¿Por qué este escultor desconocido de época románica ha recibido el sobrenombre de “el Picasso del siglo XII”? En los rostros geométricos con ojos expresivos del Maestro de Cabestany, y en la desproporción y los volúmenes impactantes de sus esculturas, reside todo aquello que desde el presente hemos sabido denominar modernidad.
En pleno románico, las obras del Maestro de Cabestany poseían un estilo característico que lo diferenciaba de sus coetáneos. Por ello, aunque conocemos pocos detalles de la vida de esta figura, su trabajo ha sido reconocido desde la Toscana hasta el Mediodía francés, pasando por Cataluña y Navarra.
Con esta exposición, el MNAC rinde homenaje al escultor más célebre del románico catalán partiendo de la incorporación reciente de nuevas piezas al museo; concretamente, fragmentos que formaban parte de la portada de mármol del monasterio de Sant Pere de Rodes. Por tanto, la muestra se centra en la construcción del mito de la abadía de Rodes, un espacio único, destino de peregrinaje, vinculado a un paisaje ancestral y a la antigua Roma.
El Maestro de Cabestany escogió aquel lugar para realizar su obra maestra, lo cual nos dice mucho de las pasiones que movían al misterioso escultor, quien admiró a los antiguos e imitó sus técnicas para crear un lenguaje visual muy disruptivo para el siglo XII.
Pero siglos después de que Cabestany viera su gran trabajo hecho realidad, Sant Pere de Rodes se convirtió en una ruina. Por este motivo, el primer ámbito de la exposición no comienza en la Edad Media, sino en el siglo XIX, después de que el monasterio sufriera un proceso de destrucción y dispersión en el que la gran portada fue vandalizada y quedó repartida por el mundo. No obstante, de esa ruina, los catalanes hicieron un símbolo de la recuperación de la memoria patrimonial del país.
Un segundo espacio profundiza en la edad de oro del monasterio medieval y su estrecha vinculación con Roma, en un momento en que la abadía aspiraba a ser un "segundo San Pedro del Vaticano" y sus reliquias y leyendas atraían a peregrinos. En este tramo de la exposición se puede admirar una reconstrucción hipotética de la portada original, de más de diez metros de altura, que reflejaba esa voluntad de prestigio mediante el uso de mármoles antiguos de Carrara y el Proconeso.

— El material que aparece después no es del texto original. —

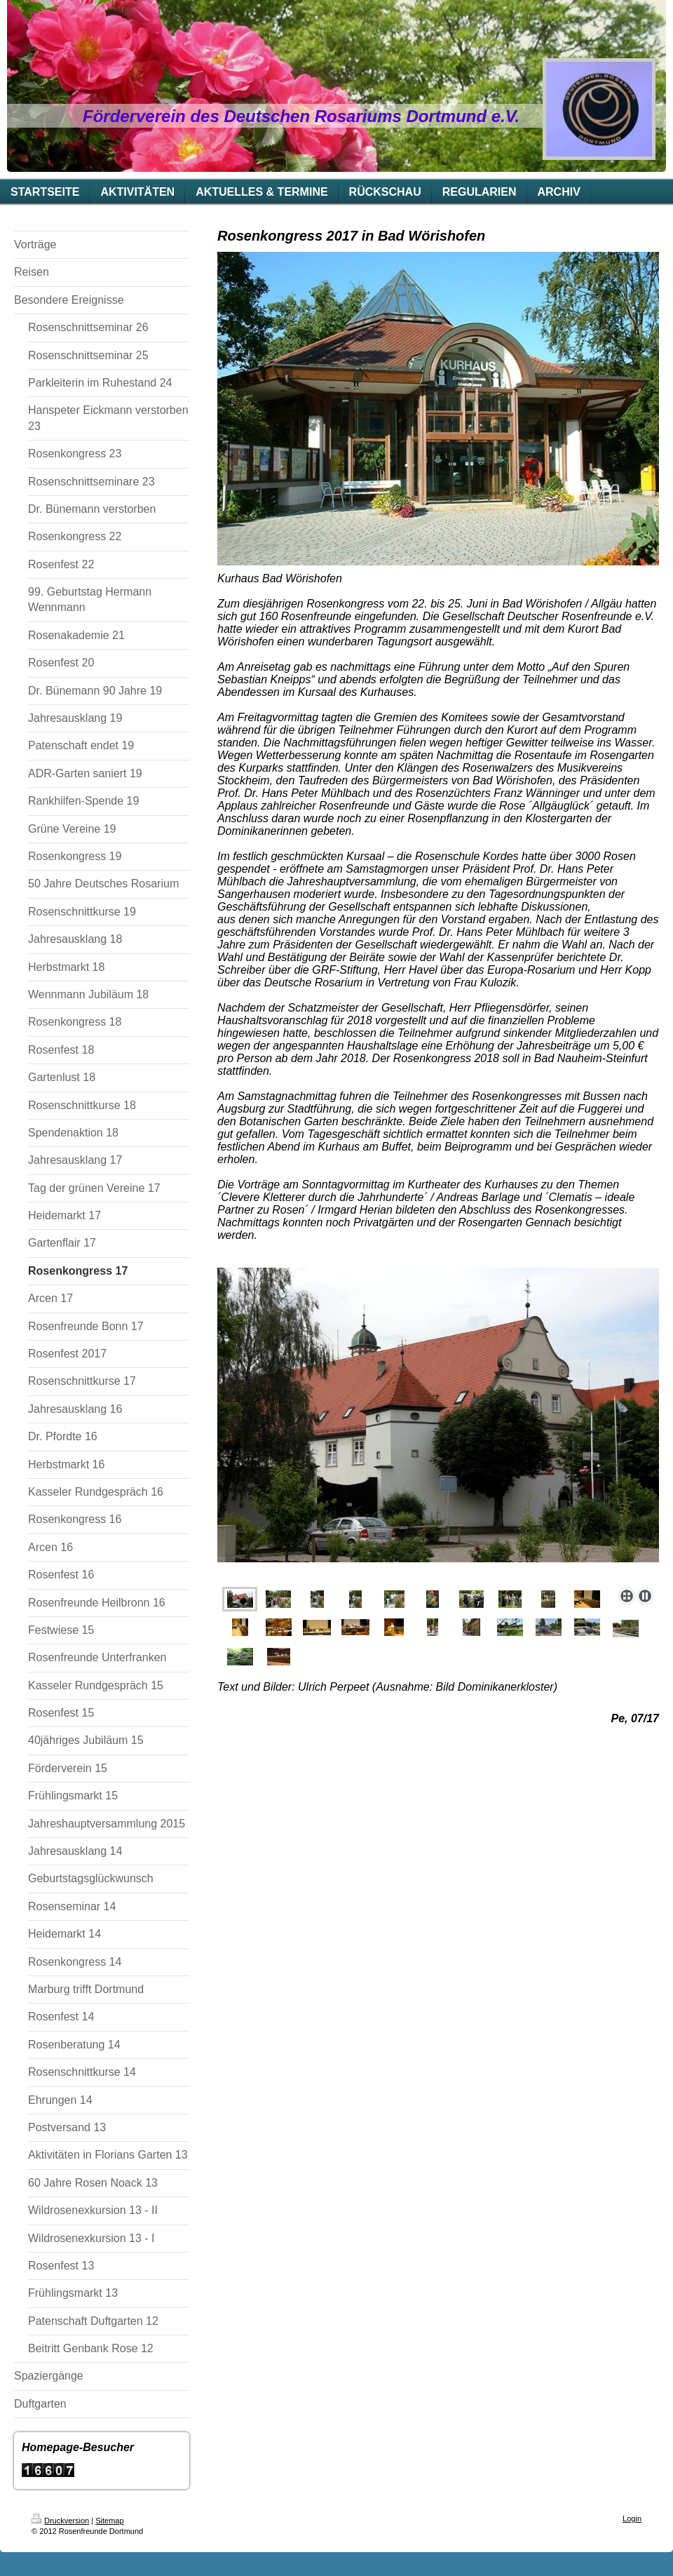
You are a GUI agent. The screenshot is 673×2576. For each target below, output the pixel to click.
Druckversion (60, 2520)
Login (632, 2518)
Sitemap (109, 2520)
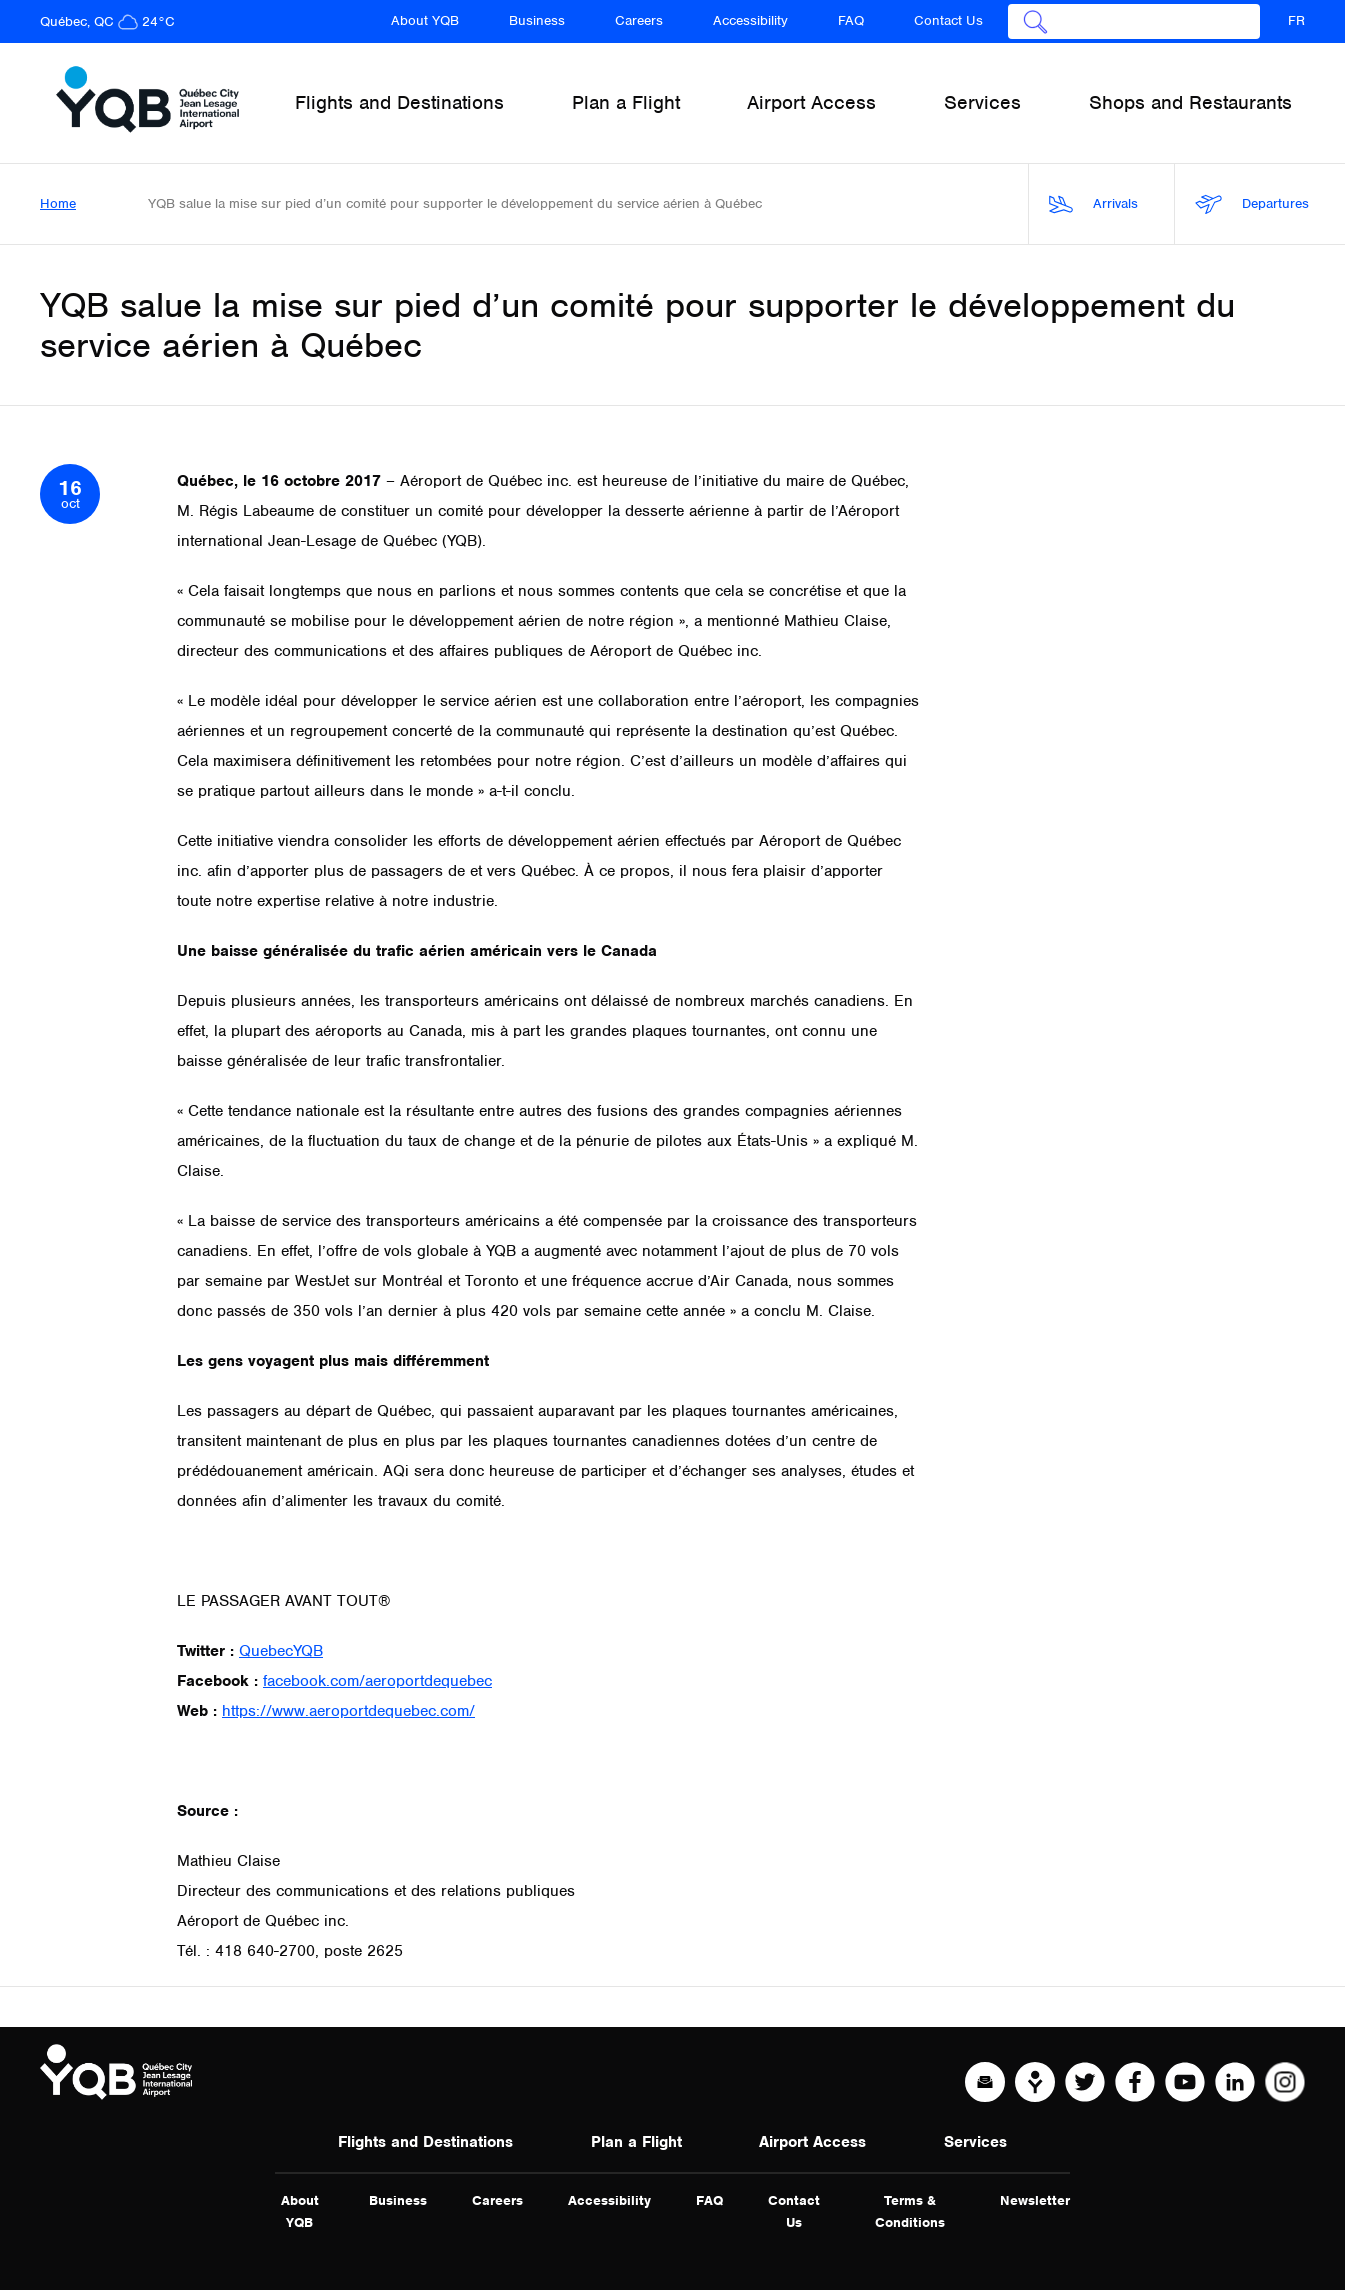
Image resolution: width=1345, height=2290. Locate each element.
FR (1296, 20)
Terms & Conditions (910, 2211)
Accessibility (750, 20)
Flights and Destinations (425, 2142)
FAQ (851, 20)
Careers (639, 20)
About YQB (425, 20)
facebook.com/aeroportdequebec (377, 1681)
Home (58, 203)
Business (537, 20)
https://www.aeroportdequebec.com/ (348, 1711)
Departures (1252, 204)
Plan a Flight (636, 2142)
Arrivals (1093, 204)
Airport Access (812, 2142)
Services (975, 2142)
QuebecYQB (281, 1651)
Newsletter (1035, 2200)
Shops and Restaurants (1190, 102)
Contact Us (948, 20)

Para terminar, el MNAC aborda la “modernidad” de Cabestany y su afán de mirar hacia atrás. A través de la comparación directa con sarcófagos romanos y paleocristianos, el visitante puede observar cómo el escultor imitaba técnicas clásicas, como el uso del trépano o el corte diédrico de los rostros, para innovar artísticamente. Esta mirada se complementa con el proyecto "Los Ojos de la Historia", que emplea nuevas tecnologías para hacer vivir al espectador espacios y momentos pasados del conjunto monumental.